Can Tampa Bay Rays star Randy Arozarena ride WBC success to a World Series title?

Randy Arozarena

CHICAGO — Two months after becoming the darling of March baseball on a world stage, Randy Arozarena of the Tampa Bay Rays is doing what looked impossible.

And that only has a little bit to do with that huge smile he showed off while taking a selfie with Chicago Cubs pitcher Javier Assad before a game at Wrigley Field this week.

“He’s a lot of fun, a great teammate,” said Assad, whose dominant performance for Team Mexico in the World Baseball Classic set the tone for earning his first Opening Day roster assignment this year.

But that impossible thing?

Check out what the rookie sensation of the 2020 postseason is up to these days.

In the middle of perhaps the most star-studded lineup in Rays history, Arozarena also is in the middle of a legit debate over which Ray is the team’s best player as the charismatic left fielder is off to the kind of start that might earn the 2021 Rookie of the Year his first All-Star selection.

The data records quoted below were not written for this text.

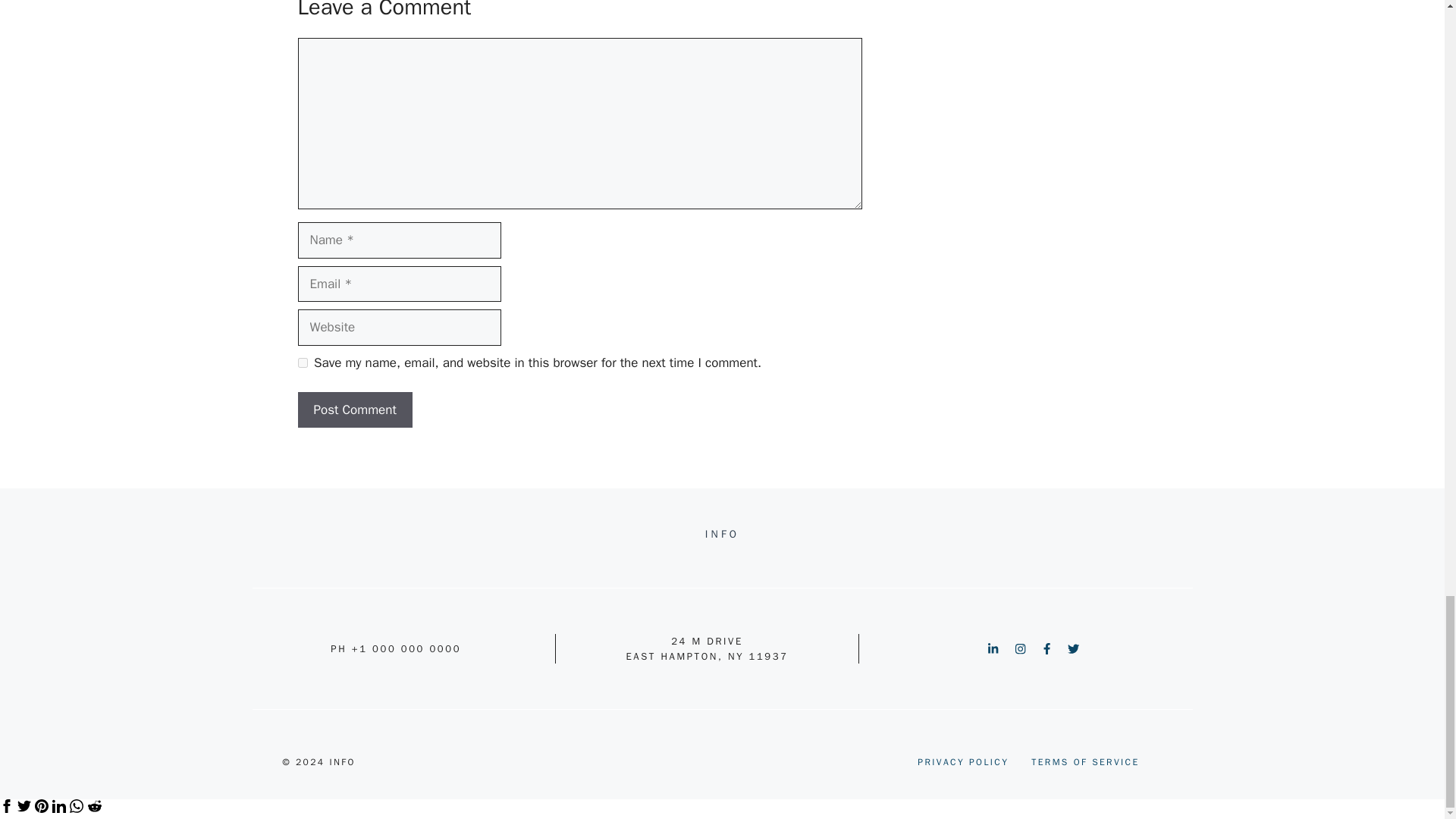
Post Comment (354, 410)
yes (302, 362)
Given the description of an element on the screen output the (x, y) to click on. 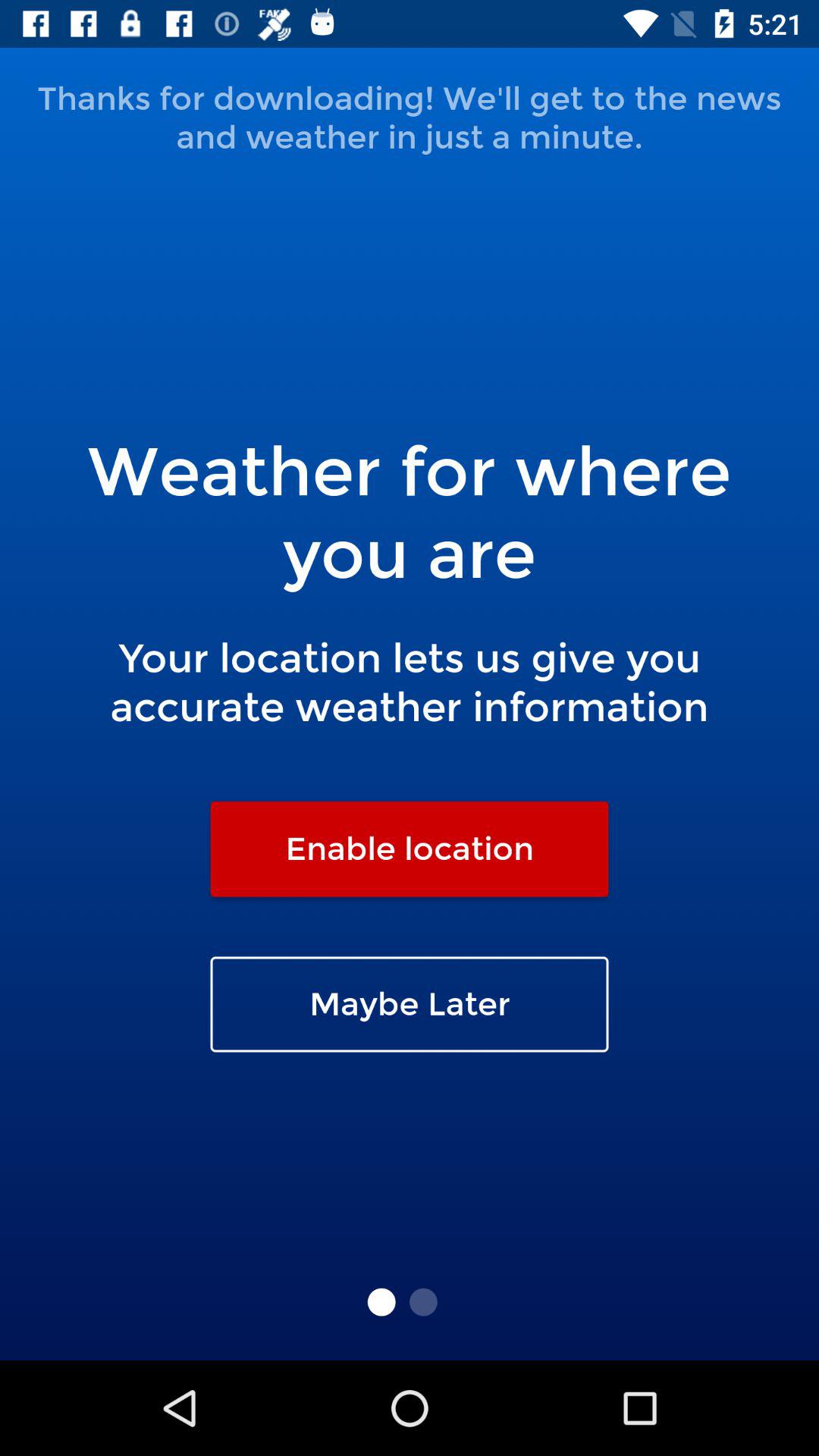
launch the maybe later icon (409, 1004)
Given the description of an element on the screen output the (x, y) to click on. 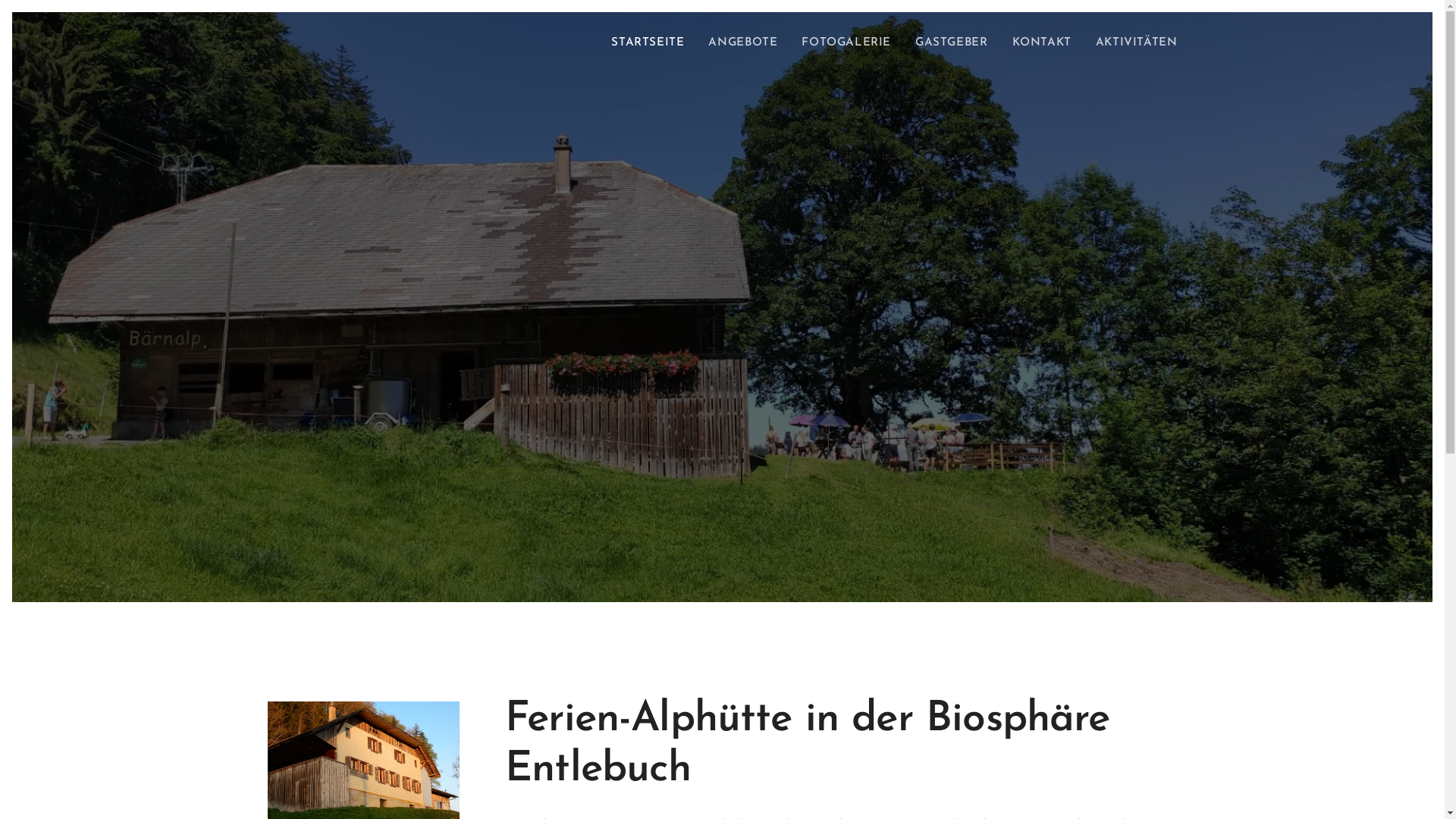
ANGEBOTE Element type: text (742, 43)
KONTAKT Element type: text (1041, 43)
FOTOGALERIE Element type: text (846, 43)
GASTGEBER Element type: text (951, 43)
STARTSEITE Element type: text (651, 43)
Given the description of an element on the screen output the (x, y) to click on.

In other words, a player who has done nothing short of perform well in the big leagues since a debut with the St. Louis Cardinals in 2019 and subsequent ill-advised trade to the Rays might have raised his game to another level in 2023 for a best-in-MLB Rays team with their eye on the franchise’s first World Series title.

How Randy Arozarena’s strong season begin at WBC

tampa bay rays

For the WBC haters in New York (Edwin Diaz) or Houston (Jose Altuve) or anywhere else after a series of injuries to star players, Arozarena offers a far more pro-WBC perspective that sounds like it comes from an experience a lot more like Team Mexico teammate Assad’s.

And then some.

“It was important,” Arozarena said in Spanish of how his big performance to help lead Mexico to a lengthy run into the WBC semifinals has influenced his .920-OPS start (through Wednesday).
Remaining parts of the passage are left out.